* WHAT THE TASK REQUIRES
Return all lines from the listing below in which the string "Given" occurs.

* SOURCE DATA
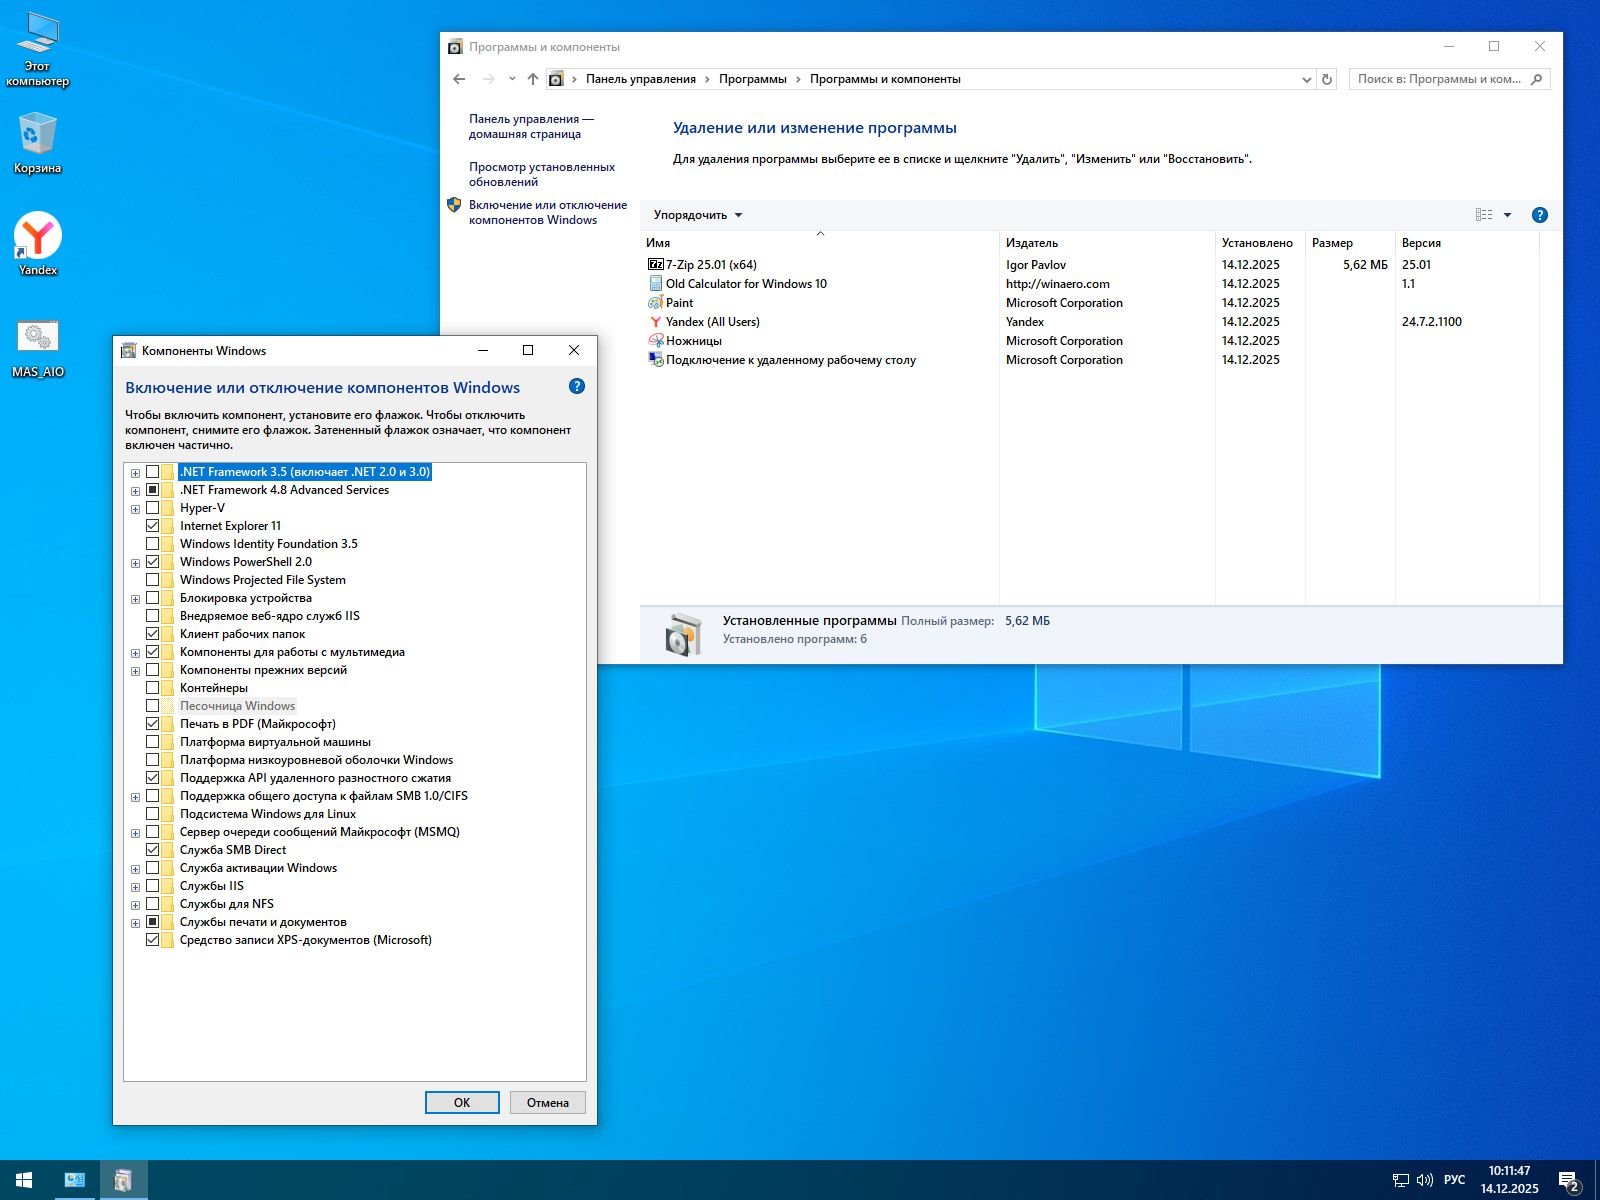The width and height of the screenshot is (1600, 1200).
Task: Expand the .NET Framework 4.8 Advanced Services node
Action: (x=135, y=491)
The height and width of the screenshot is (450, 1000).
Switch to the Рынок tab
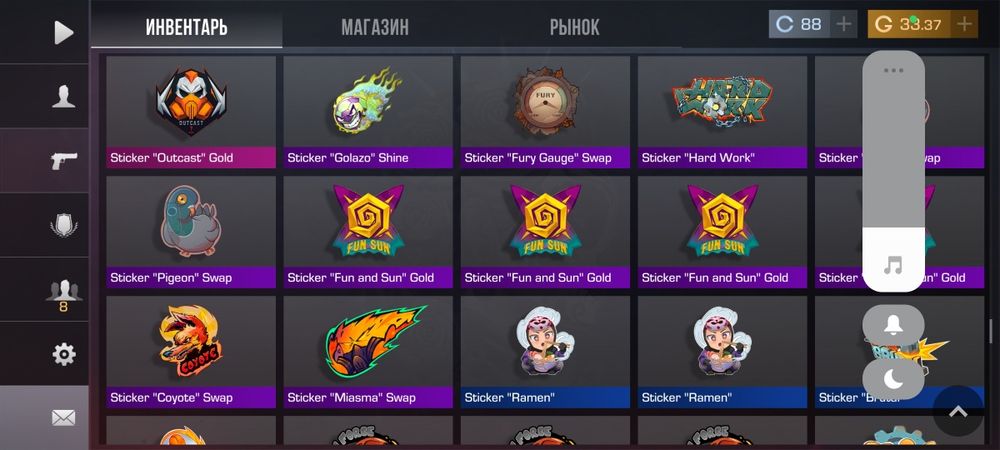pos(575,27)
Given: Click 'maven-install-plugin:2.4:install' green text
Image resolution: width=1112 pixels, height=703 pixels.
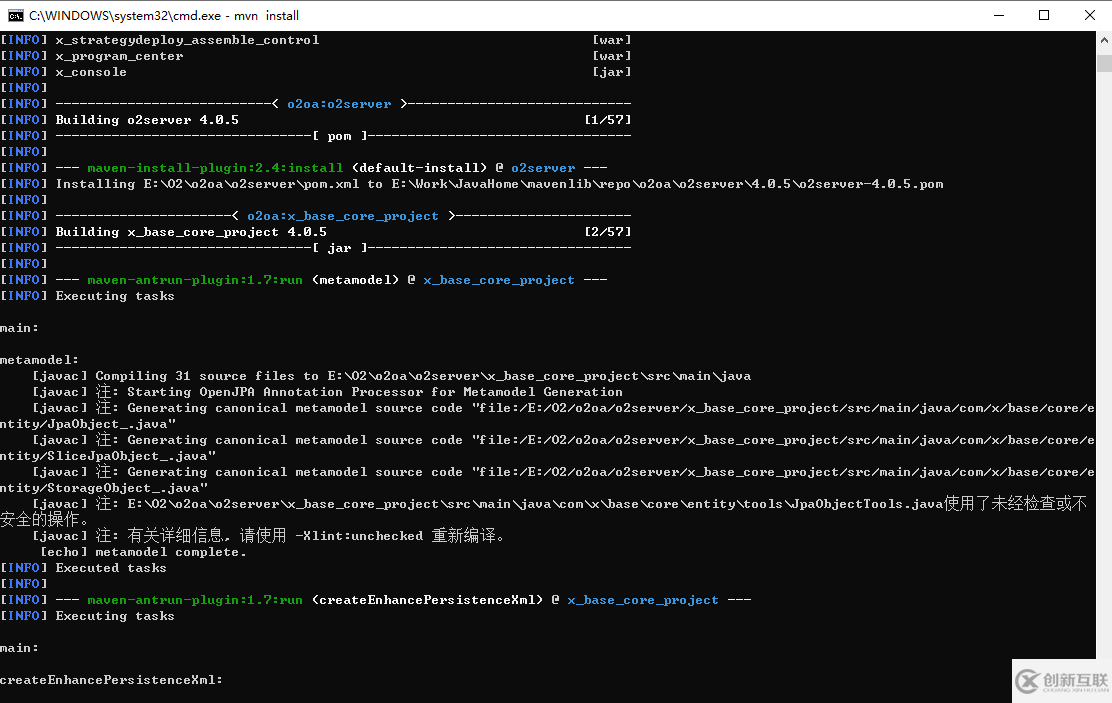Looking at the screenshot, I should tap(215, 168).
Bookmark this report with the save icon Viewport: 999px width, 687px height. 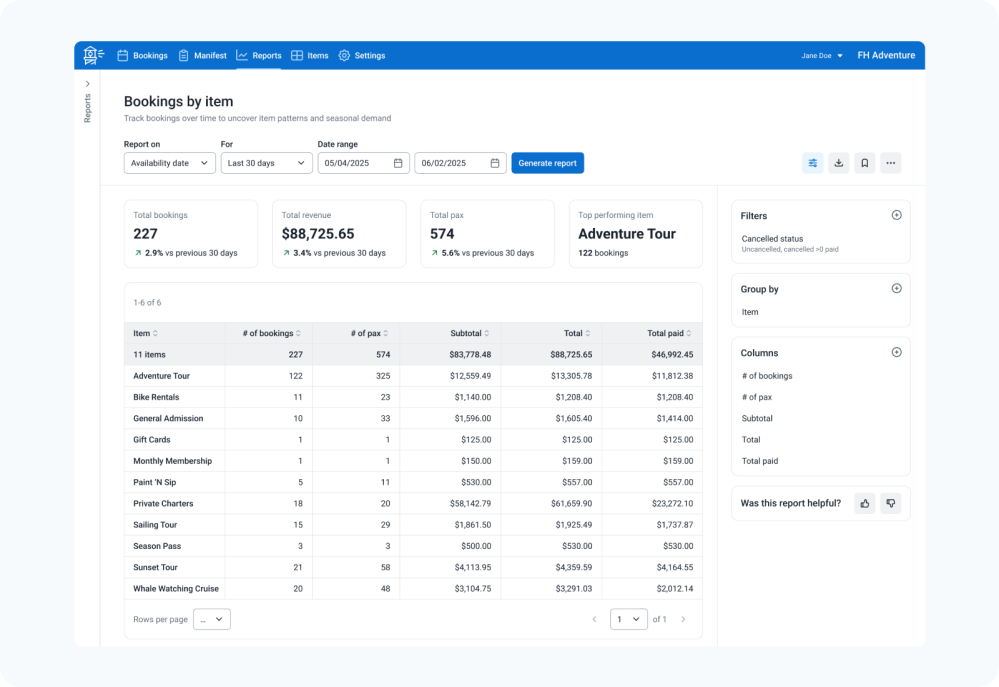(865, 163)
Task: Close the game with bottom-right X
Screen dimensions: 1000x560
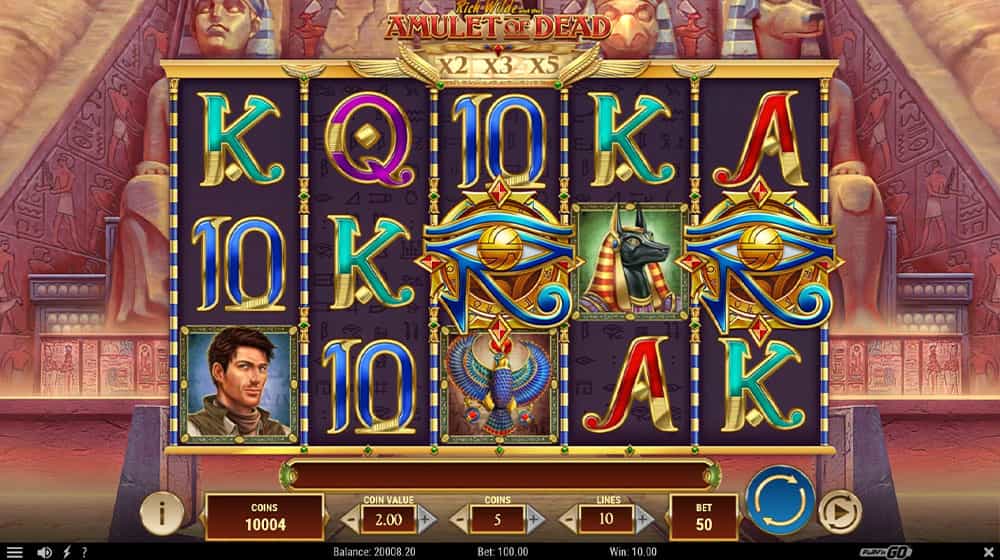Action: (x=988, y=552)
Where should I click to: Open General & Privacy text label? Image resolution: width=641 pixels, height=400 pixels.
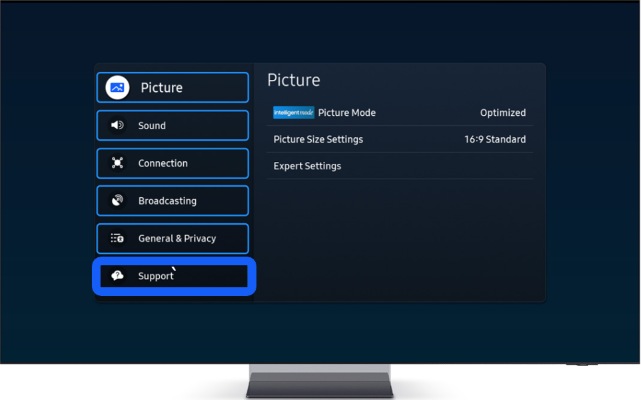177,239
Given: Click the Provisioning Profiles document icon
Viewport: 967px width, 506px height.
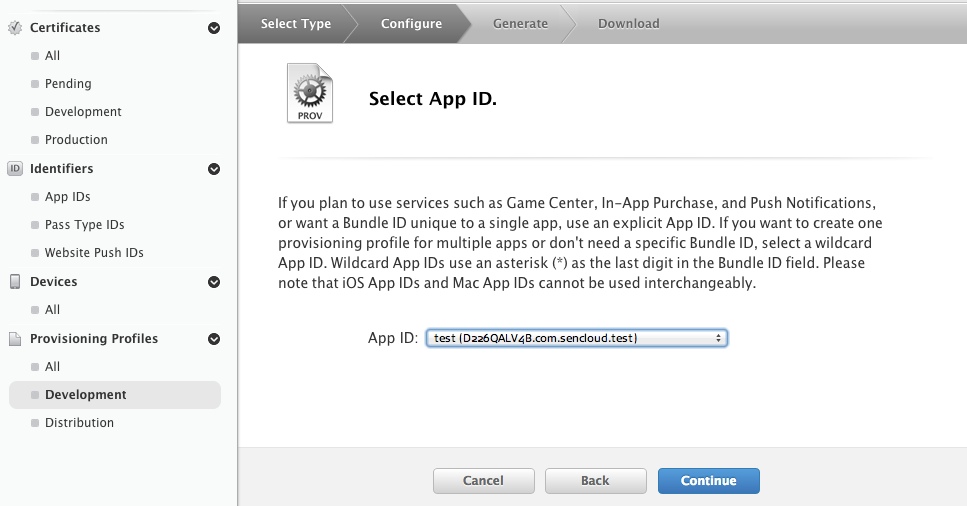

* SOLUTION FOR THIS EXERCISE
Given: Click 'maven-install-plugin:2.4:install' green text
Given: Click the Provisioning Profiles document icon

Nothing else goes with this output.